Output everything from the line containing "What do you" down to the end of the listing as a Markdown table with the columns Row and Entry, where Row is the row number and Entry is the line, and leave out blank lines and pictures.
========================================================================
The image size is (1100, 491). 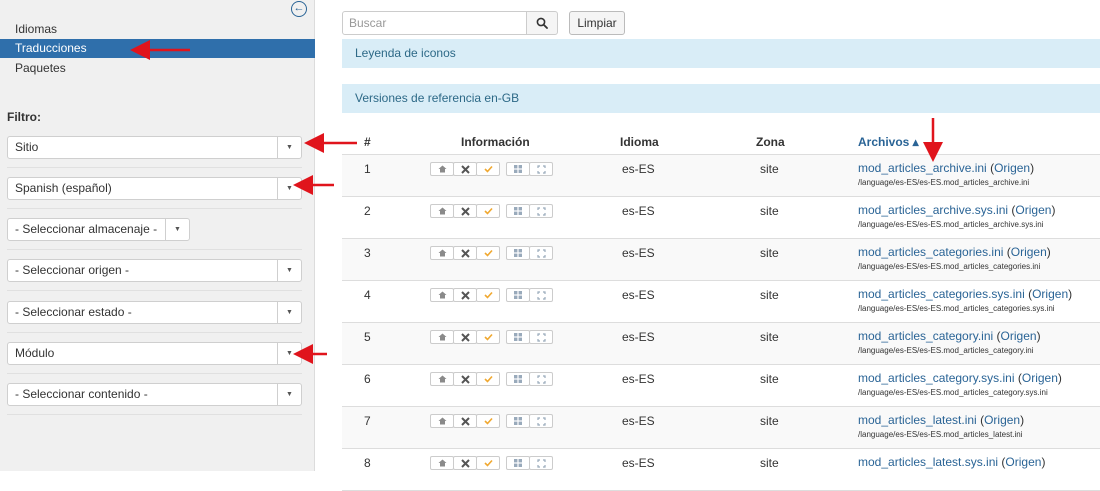 I want to click on type-select: Módulo ▼, so click(x=154, y=354).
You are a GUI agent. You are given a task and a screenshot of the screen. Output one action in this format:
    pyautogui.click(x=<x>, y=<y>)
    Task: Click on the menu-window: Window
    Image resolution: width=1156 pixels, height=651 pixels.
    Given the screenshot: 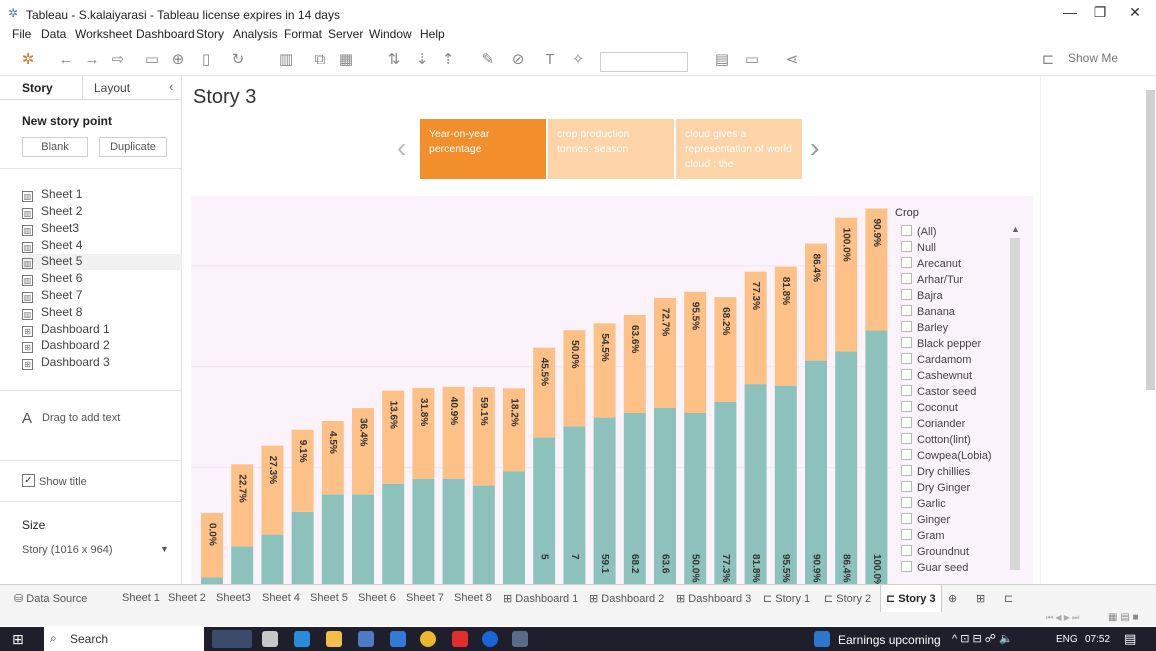 What is the action you would take?
    pyautogui.click(x=390, y=34)
    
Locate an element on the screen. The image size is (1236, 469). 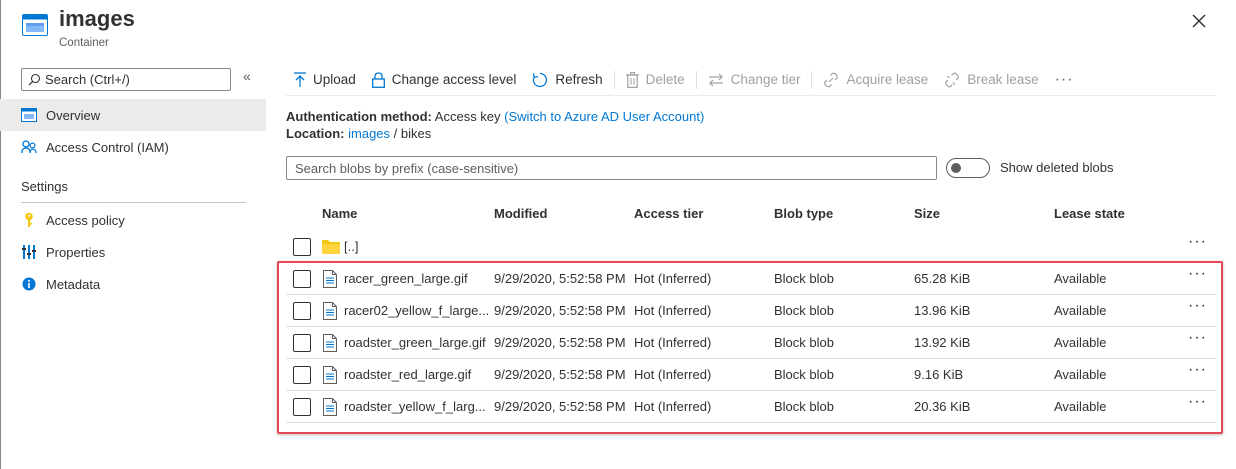
page-subtitle: Container is located at coordinates (84, 43).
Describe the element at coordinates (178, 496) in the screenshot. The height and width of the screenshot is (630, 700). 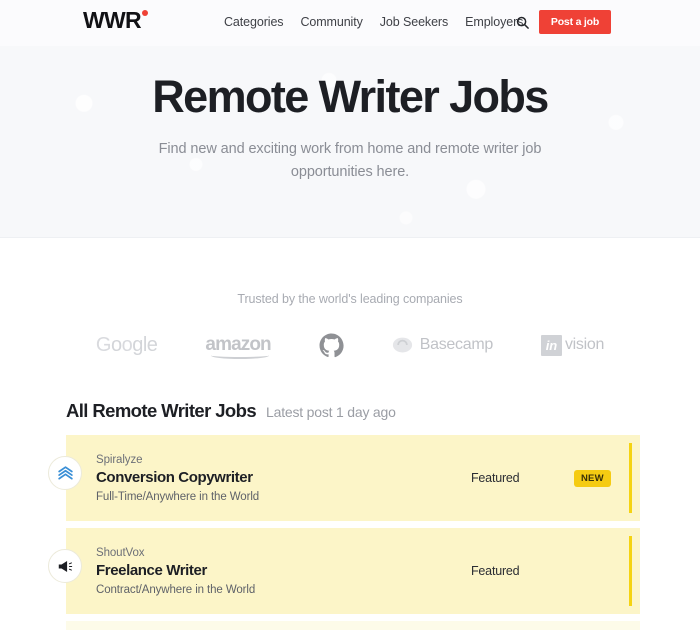
I see `job-tags: Full-Time/Anywhere in the World` at that location.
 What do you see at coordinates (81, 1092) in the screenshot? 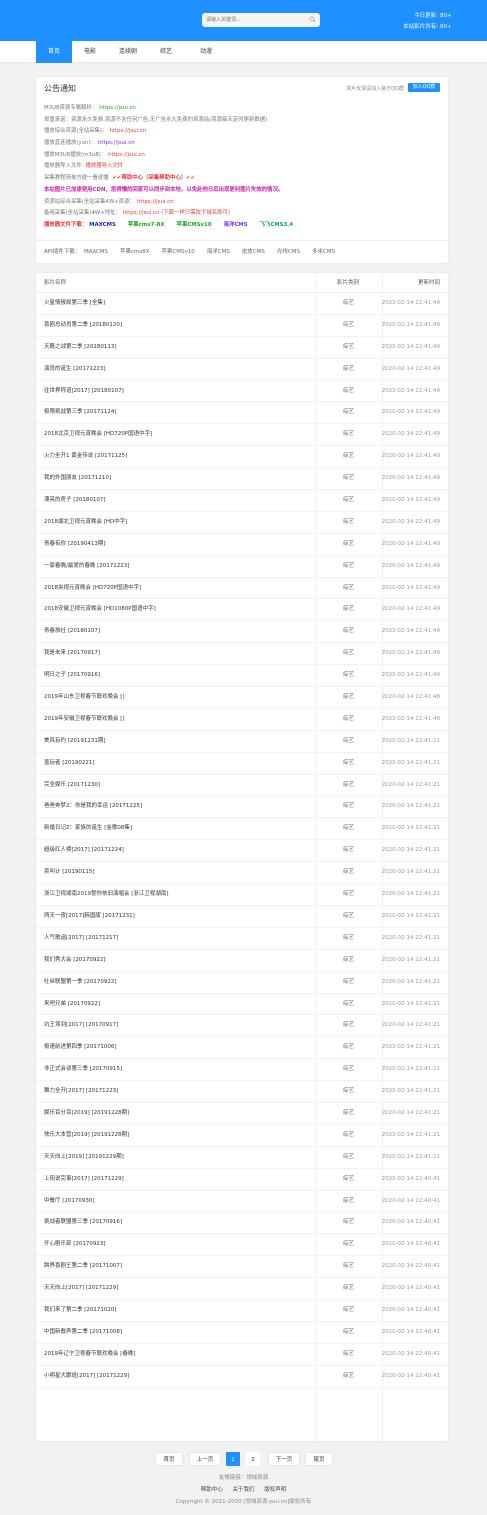
I see `video-title-link: 舞力全开[2017] [20171223]` at bounding box center [81, 1092].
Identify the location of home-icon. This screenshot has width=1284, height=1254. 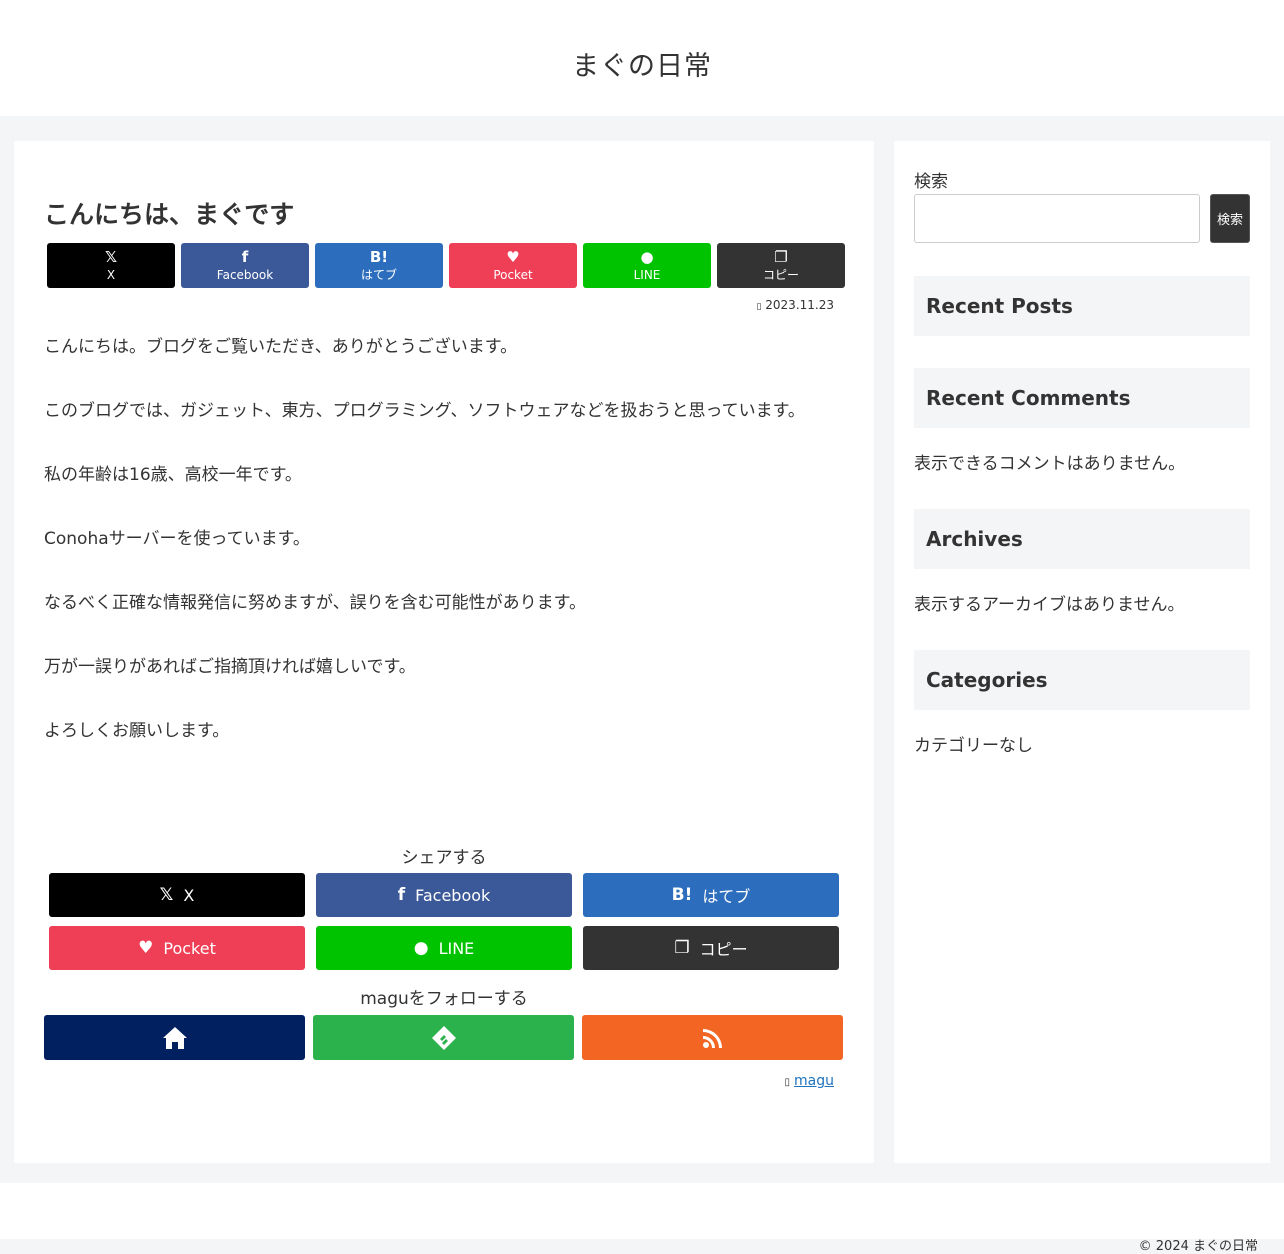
========================================================================
> **THE ANSWER**:
| Row | Entry |
|---|---|
| 1 |  What do you see at coordinates (81, 1092) in the screenshot?  |
| 2 | I see `video-title-link: 舞力全开[2017] [20171223]` at bounding box center [81, 1092]. |
| 3 | Identify the location of home-icon. This screenshot has width=1284, height=1254.  |